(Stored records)
────

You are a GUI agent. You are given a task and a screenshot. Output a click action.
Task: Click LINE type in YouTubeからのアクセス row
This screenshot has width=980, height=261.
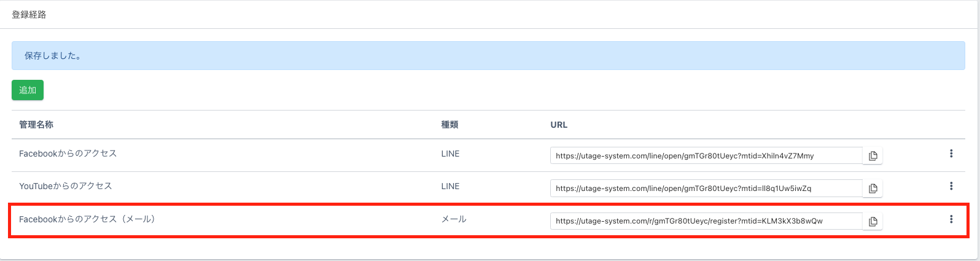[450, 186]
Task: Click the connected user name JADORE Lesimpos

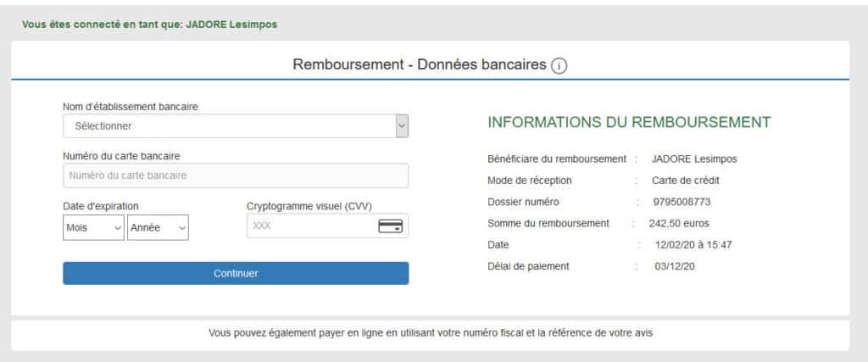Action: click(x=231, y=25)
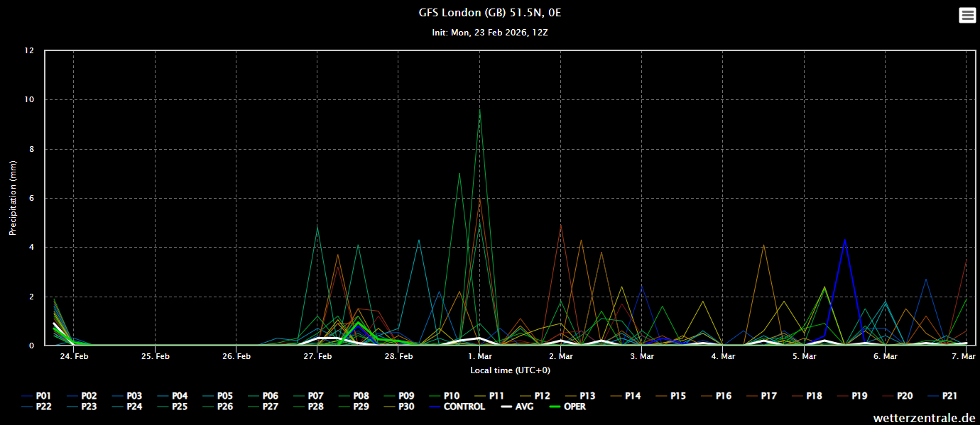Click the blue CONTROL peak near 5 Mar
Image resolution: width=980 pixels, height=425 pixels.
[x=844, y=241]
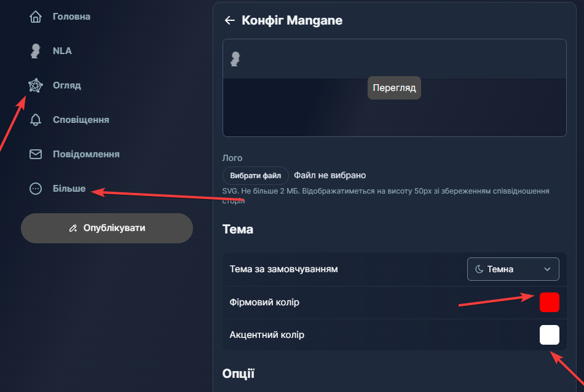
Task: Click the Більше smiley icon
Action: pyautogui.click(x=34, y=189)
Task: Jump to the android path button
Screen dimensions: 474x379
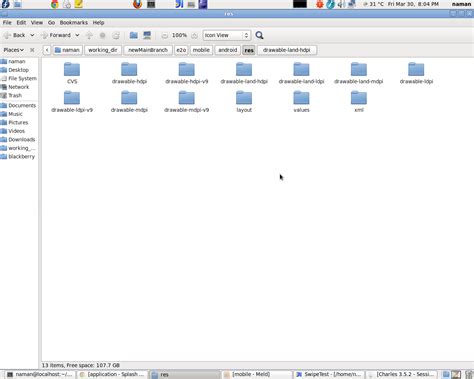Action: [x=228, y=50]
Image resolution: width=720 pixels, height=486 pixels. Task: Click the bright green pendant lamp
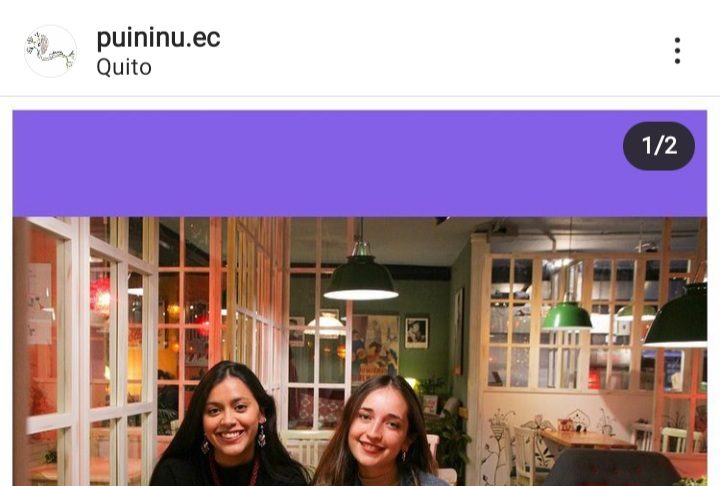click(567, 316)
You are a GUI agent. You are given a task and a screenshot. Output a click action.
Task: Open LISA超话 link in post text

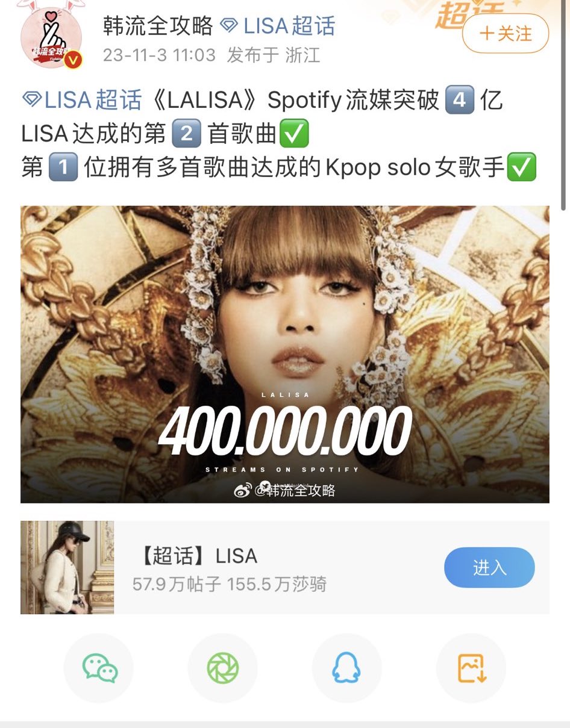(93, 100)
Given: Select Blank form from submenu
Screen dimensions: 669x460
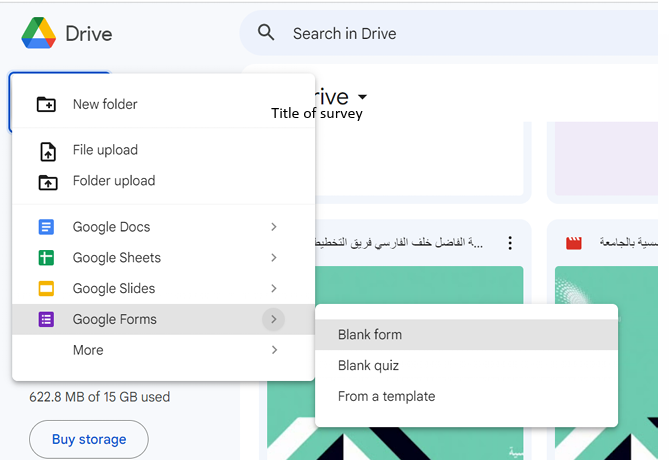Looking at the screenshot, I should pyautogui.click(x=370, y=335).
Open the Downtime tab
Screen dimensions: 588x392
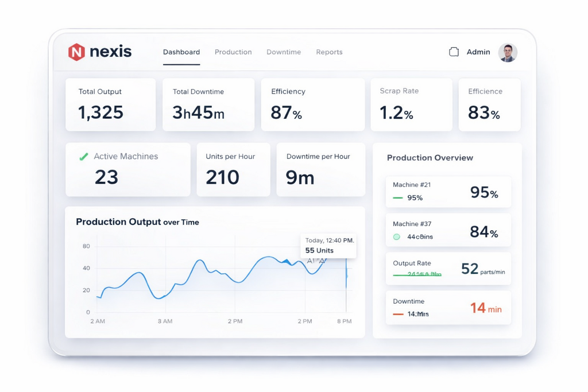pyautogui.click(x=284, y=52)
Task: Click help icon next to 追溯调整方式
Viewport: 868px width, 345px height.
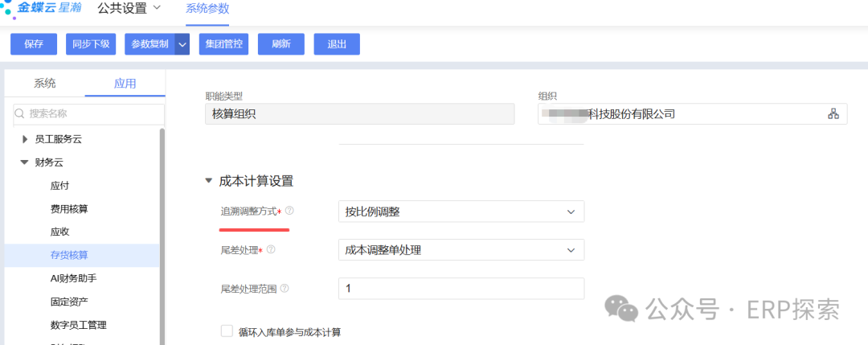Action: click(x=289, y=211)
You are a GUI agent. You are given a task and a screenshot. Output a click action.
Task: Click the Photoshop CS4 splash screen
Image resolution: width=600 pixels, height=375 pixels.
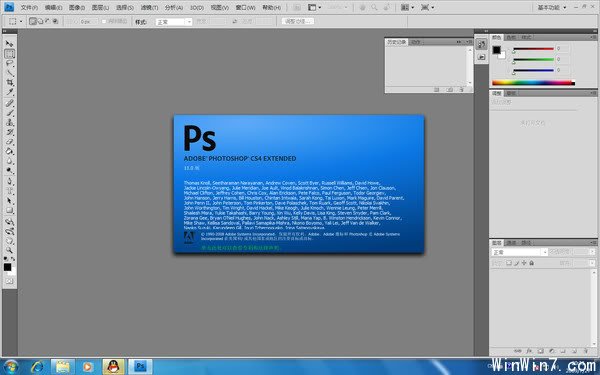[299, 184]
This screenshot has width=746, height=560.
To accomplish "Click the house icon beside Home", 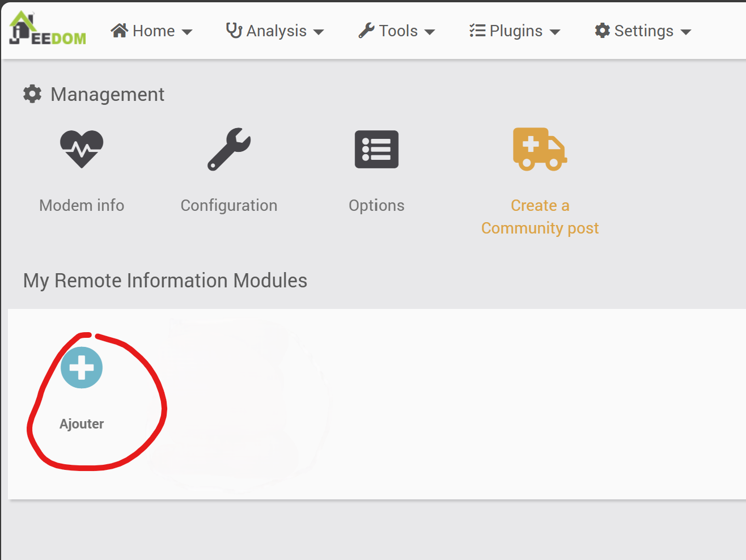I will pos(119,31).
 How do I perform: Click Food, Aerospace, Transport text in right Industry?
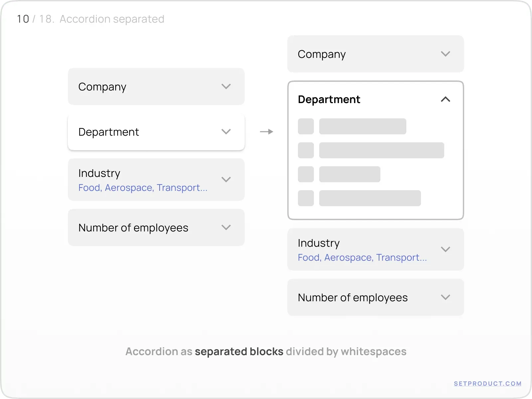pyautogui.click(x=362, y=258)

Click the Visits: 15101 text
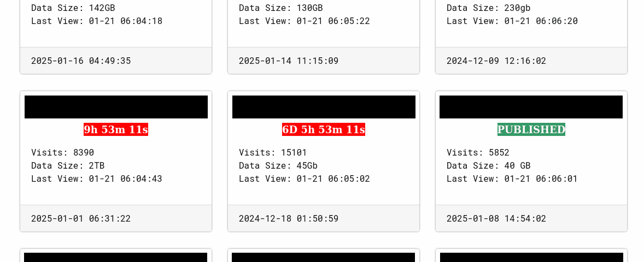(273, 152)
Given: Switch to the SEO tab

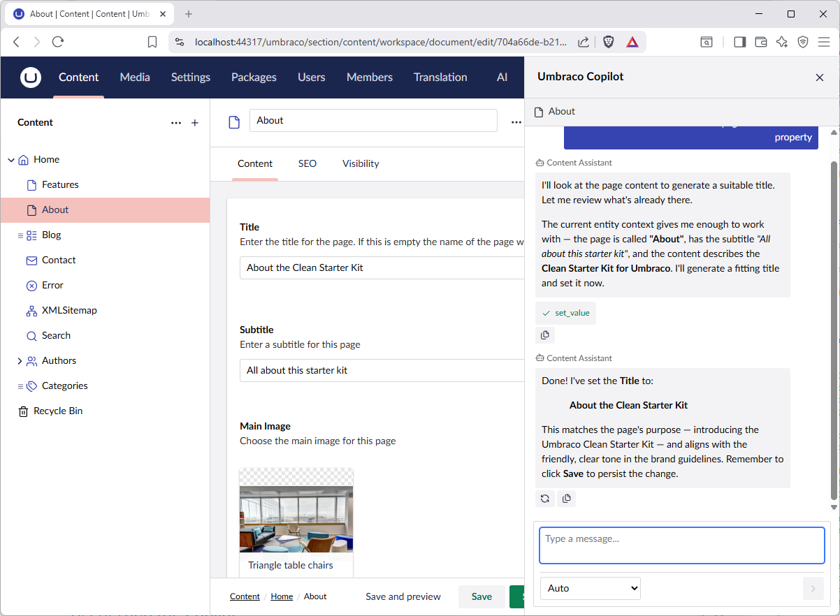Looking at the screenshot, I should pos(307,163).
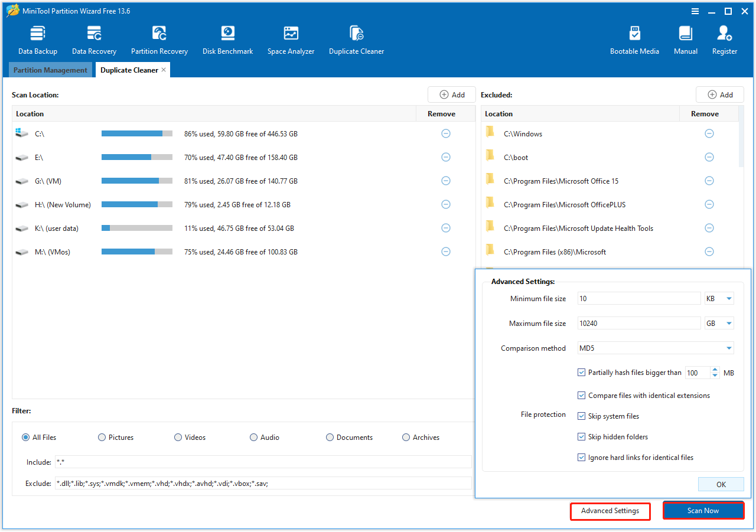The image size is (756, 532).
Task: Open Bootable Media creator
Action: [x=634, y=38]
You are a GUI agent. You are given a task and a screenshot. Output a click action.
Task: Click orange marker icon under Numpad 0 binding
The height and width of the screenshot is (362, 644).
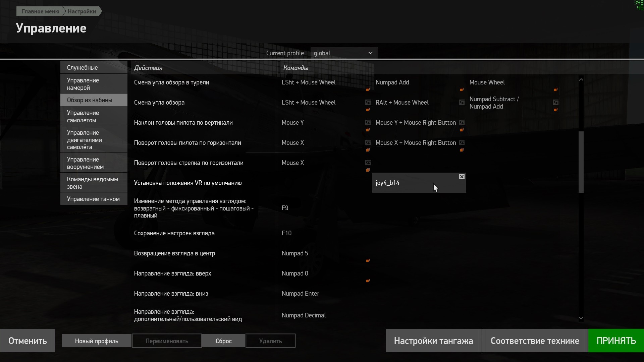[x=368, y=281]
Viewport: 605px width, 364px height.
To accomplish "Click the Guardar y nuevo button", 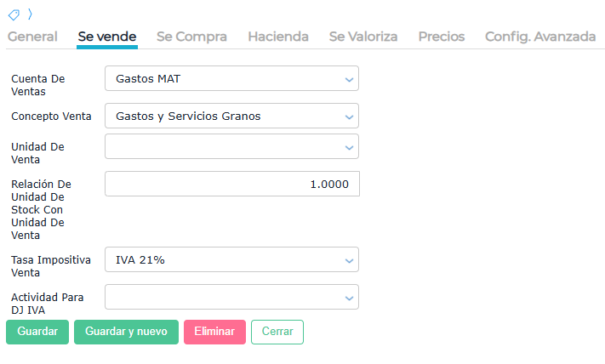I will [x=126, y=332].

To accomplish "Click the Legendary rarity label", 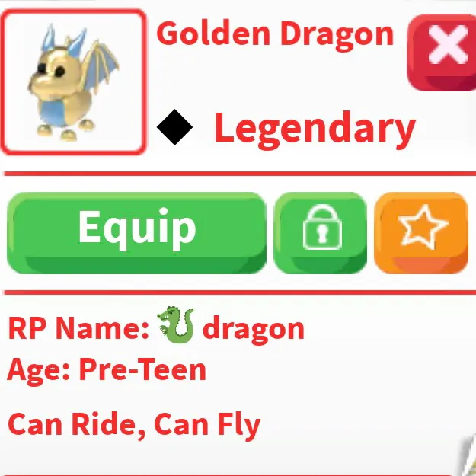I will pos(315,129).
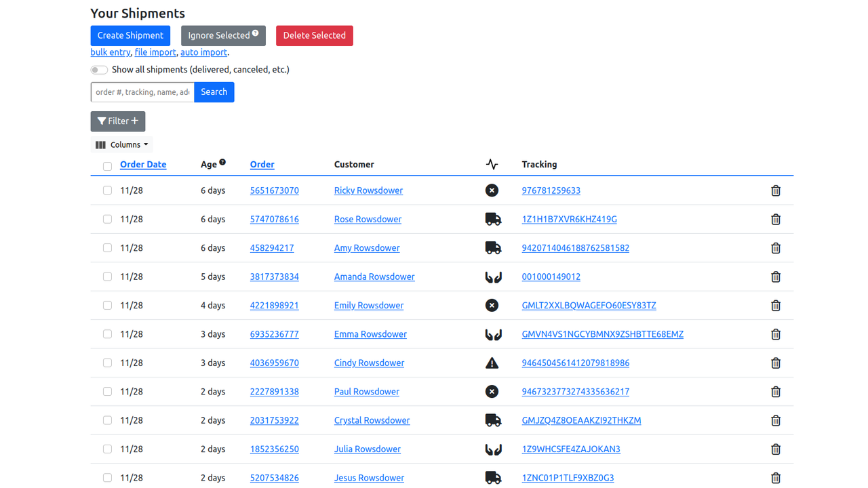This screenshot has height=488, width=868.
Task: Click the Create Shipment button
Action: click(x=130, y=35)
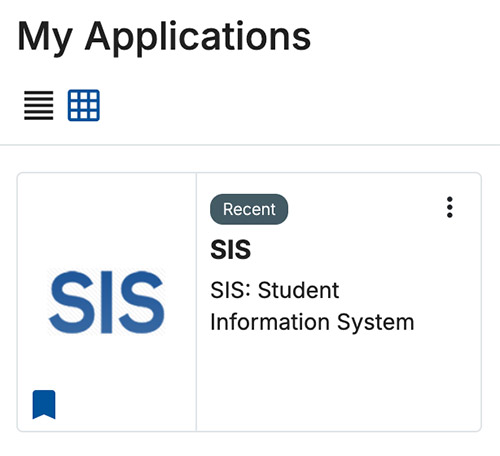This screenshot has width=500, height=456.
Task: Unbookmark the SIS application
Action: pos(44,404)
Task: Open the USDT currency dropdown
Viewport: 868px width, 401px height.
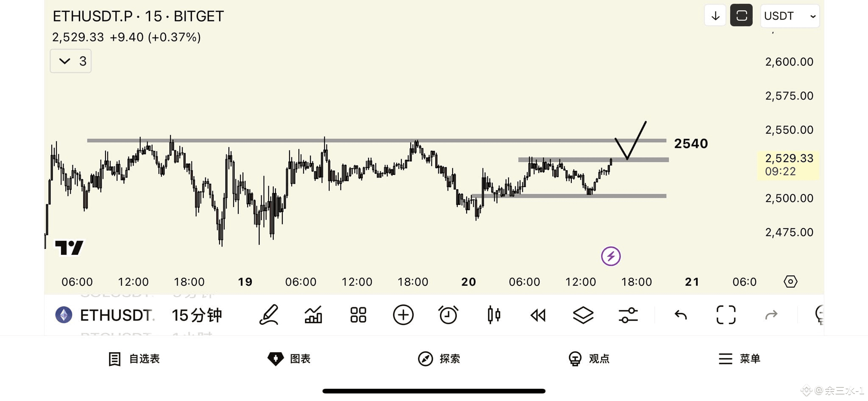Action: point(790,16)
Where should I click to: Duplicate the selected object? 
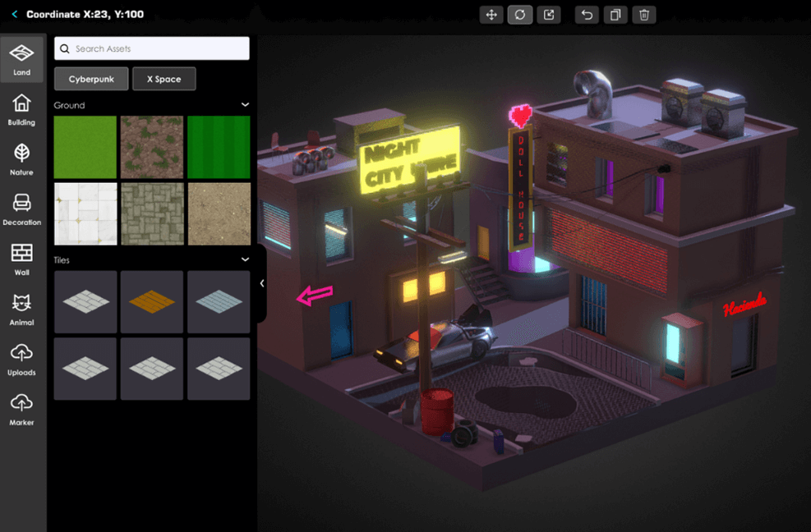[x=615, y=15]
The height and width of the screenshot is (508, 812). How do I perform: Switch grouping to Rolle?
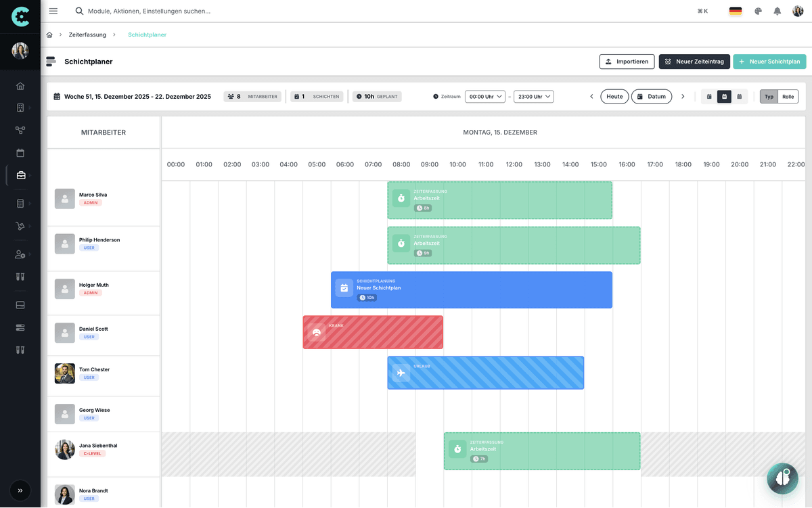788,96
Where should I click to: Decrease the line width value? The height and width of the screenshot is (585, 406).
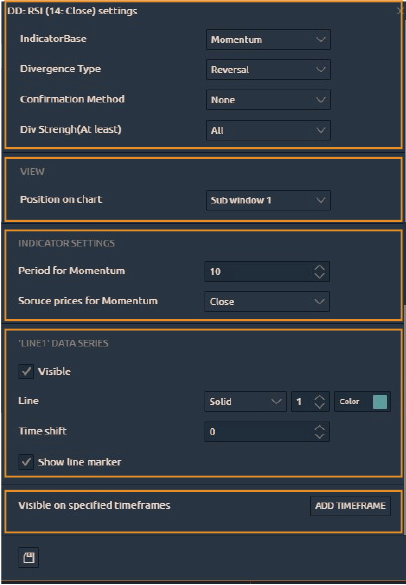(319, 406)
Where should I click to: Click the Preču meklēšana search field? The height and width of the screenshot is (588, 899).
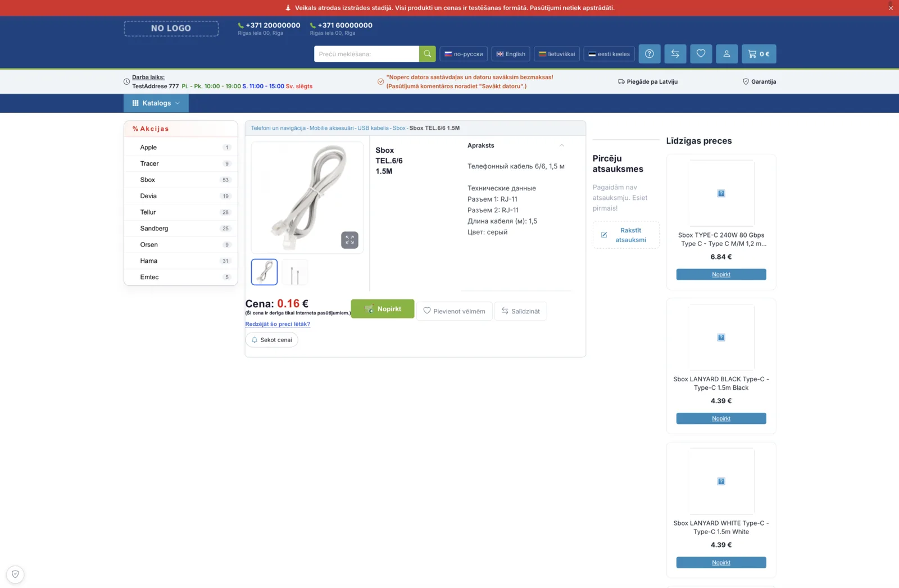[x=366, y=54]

────

▶ WHAT IS NEEDED
Although pictures appear among the records above, write out exactly only the lines from the one that has "Screen dimensions: 669x460" through the one that has "This screenshot has width=746, height=560.", and leave the pictures out.

▶ SOLVED EXERCISE
Screen dimensions: 669x460
Looking at the screenshot, I should pyautogui.click(x=370, y=335).
Open the Downtime tab
Screen dimensions: 588x392
pyautogui.click(x=284, y=52)
Task: Click help icon next to 追溯调整方式
Viewport: 868px width, 345px height.
Action: click(x=289, y=211)
You are a GUI agent. You are given a task and a screenshot. Output a click action.
Task: Click the Photoshop CS4 splash screen
Image resolution: width=600 pixels, height=375 pixels.
[299, 184]
This screenshot has width=746, height=560.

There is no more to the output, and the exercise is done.